Ich schaute mich um. Suchte Ralph, plötzlich begann die Dicke, meine Arme zu packen und mich zu schütteln. „Geben sie es zu!"brüllte sie, ich riss mich los und rannte Richtung Ausgang.
Plötzlich ging das Licht wieder aus. Ich hörte ihre schweren Schritte hinter mir, unter meinen Füßen knirschten die Glassplitter, was war hier nur los? Keine Zeit zum Nachdenken, ich lief weiter den Gang entlang, hoffte, vielleicht am Ende des Ganges raus zu kommen, denn an der Tür war ich sicher schon vorbei. Ralph hatte doch beschrieben, dass dort ein Saal mit einer Terrasse wäre? Ja, nun sah ich ein wenig bläuliches Licht in den Flur scheinen. Die Tür zum Speisesaal war offen. Die Schritte hinter mir kamen immer näher und ich stürmte in den Saal, durch die großen Scheiben schien bläuliches Tageslicht hinein, das irgendwie künstlich wirkte, die Terrassentür stand offen. Tap, Tap, meine Verfolgerin schien sich sicher zu sein, mich zu kriegen, sie ging langsamer, bedächtig. Also raus! Auf dem Friedhof konnte ich die dicke Verrückte sicher abhängen. Doch kaum hatte ich die Terrasse und das Stück Garten zum Friedhofstor durchquert, blieb ich abrupt stehen. Dort, unter dem wunderschönen Engel, lag eine Dunkelhaarige auf der Steinplatte der Gruft. Sie hob den Kopf und schaute mich an, mein Atem ging schnell. Mein Herz raste und ich ballte die Fäuste, vor meinem Gesicht bildete sich eine kleine Wolke aus weißen Tropfen, ich spürte die Kälte nicht, ganz im Gegenteil. Hinter mir knirschende Schritte, was nun? Die Unbekannte richtete sich langsam auf, behielt mich in ihrem dunklen Blick, den ich nicht deuten konnte- sie war blaß und ihre Augen wirkten fast schwarz im fahlen Licht. Und dann sah ich, dass sie einen Hammer in der Hand hielt. Im nächsten Moment kam er auf mich zu gewirbelt, ich hörte das Geräusch der sirrenden Luft um ihn herum, obwohl die Frau zu weit weg gewesen war, doch Zeit hatte ich nicht, darüber nachzudenken. Ich drehte mich zur Seite und liess mich fallen, der Hammer zischte just an mir vorbei. Ein dumpfer Schlag, ein „Uh!", etwas plumpste zu Boden und in diesem Moment wurde mir klar, ohne, dass ich hinschauen musste, dass es nicht die Wirtin gewesen war, die mich verfolgt hatte.

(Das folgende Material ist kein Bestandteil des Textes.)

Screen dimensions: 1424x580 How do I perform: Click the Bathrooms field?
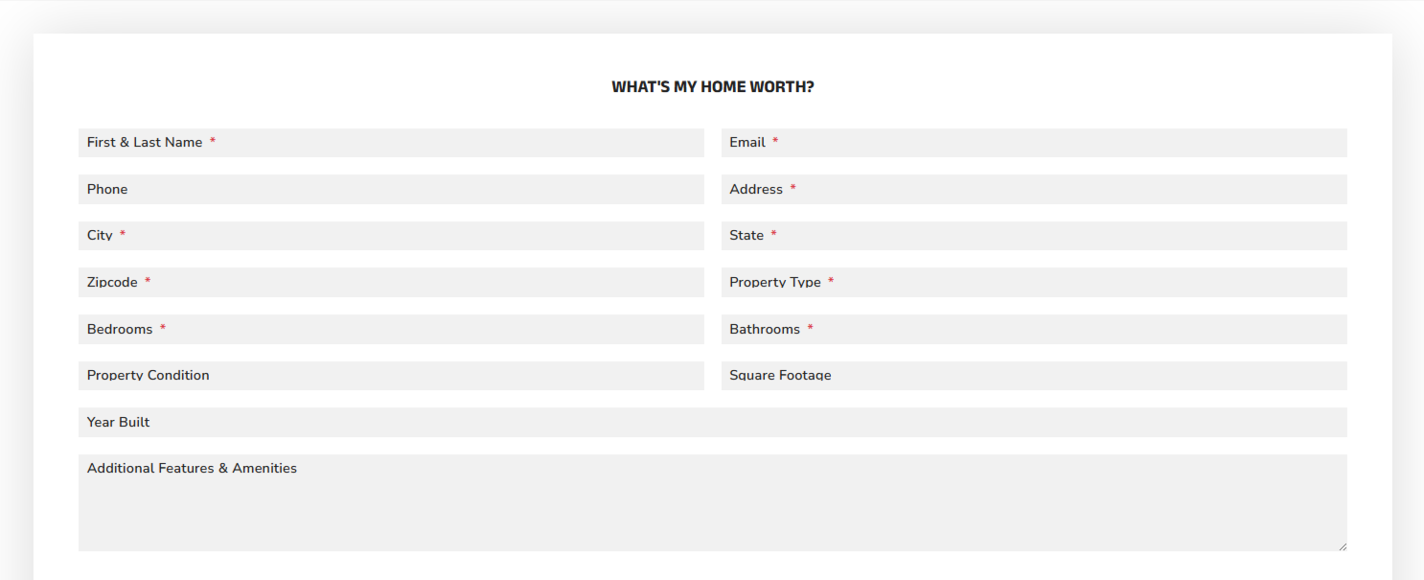click(x=1034, y=329)
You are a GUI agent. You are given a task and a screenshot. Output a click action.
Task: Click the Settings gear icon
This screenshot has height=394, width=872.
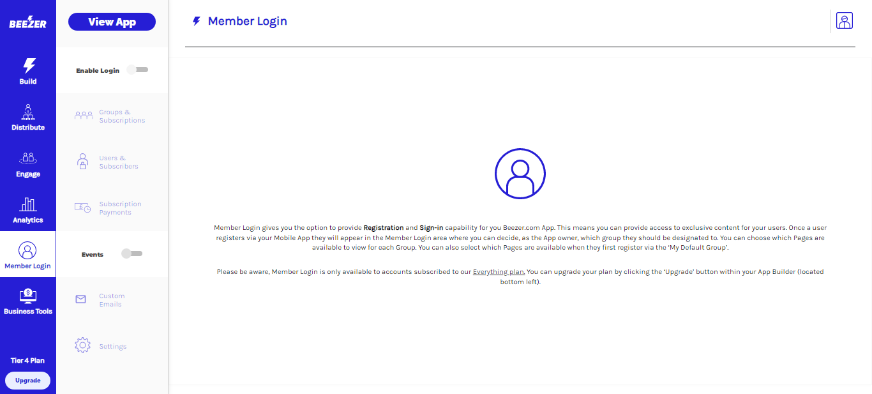82,345

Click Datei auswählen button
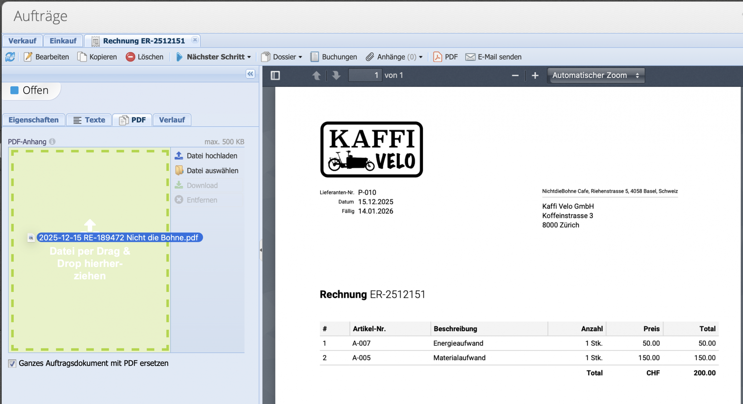pyautogui.click(x=212, y=171)
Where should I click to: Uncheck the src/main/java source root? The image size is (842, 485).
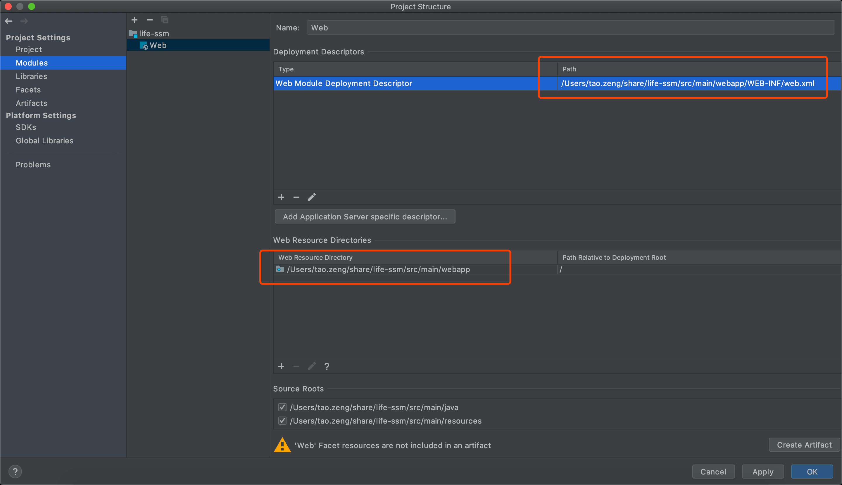282,407
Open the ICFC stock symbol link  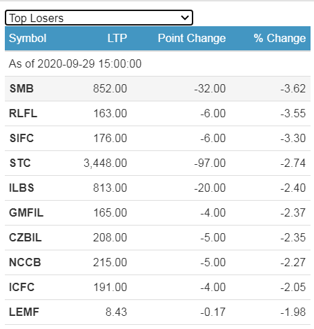tap(22, 287)
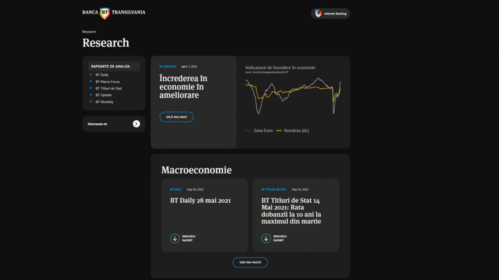The height and width of the screenshot is (280, 499).
Task: Click the AFLĂ MAI MULT button
Action: click(176, 117)
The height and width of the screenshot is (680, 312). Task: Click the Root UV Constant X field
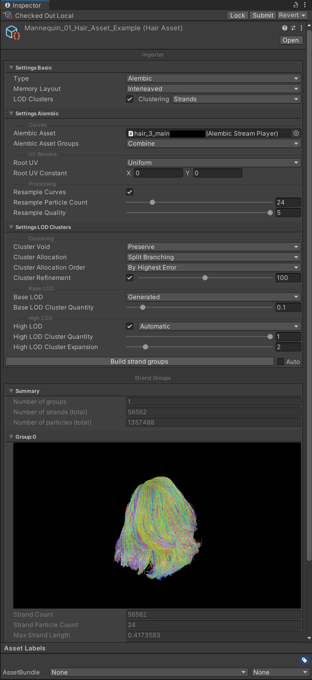point(158,173)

Ich kniete am Boden und rang nach Luft, ignorierte die Dunkelhaarige, die vielleicht schon wieder verschwunden war, es war mir auch egal, ob sie nun auf mich los ging. Sein Keuchen ging mir bis ins Mark, sein Stöhnen, dieses Mal nicht ausgelöst durch meine Zärtlichkeiten, ich mochte kaum hinsehen. Krabbelte in seine Richtung und hob langsam den Kopf, ein leiser Schrei entfuhr mir, als ich Ralph endlich ansah. Seine rechte Gesichtshälfte war voller Blut, die Züge kaum zu erkennen, der blutige Hammer lag neben ihm und er schien benommen, ich bewegte mich schneller und beugte mich über ihn. Nahm seine Hand.
„Es ist nur ein Traum."flüsterte ich, „Das kann einfach nicht real sein!"
Aber wenn nicht, sagte eine Stimme in meinem Kopf. Hol Hilfe! Sofort! Ich machte eine kurze Bewegung, Ralph spürte wohl, dass ich aufstehen wollte und drückte meine Hand, ich begann, zu weinen.
„Ich will...nicht...mehr allein sein. Bleib."hauchte er kraftlos.
„Das werde ich."erklärte ich tapfer und hielt seine Hand, bis sie erschlaffte.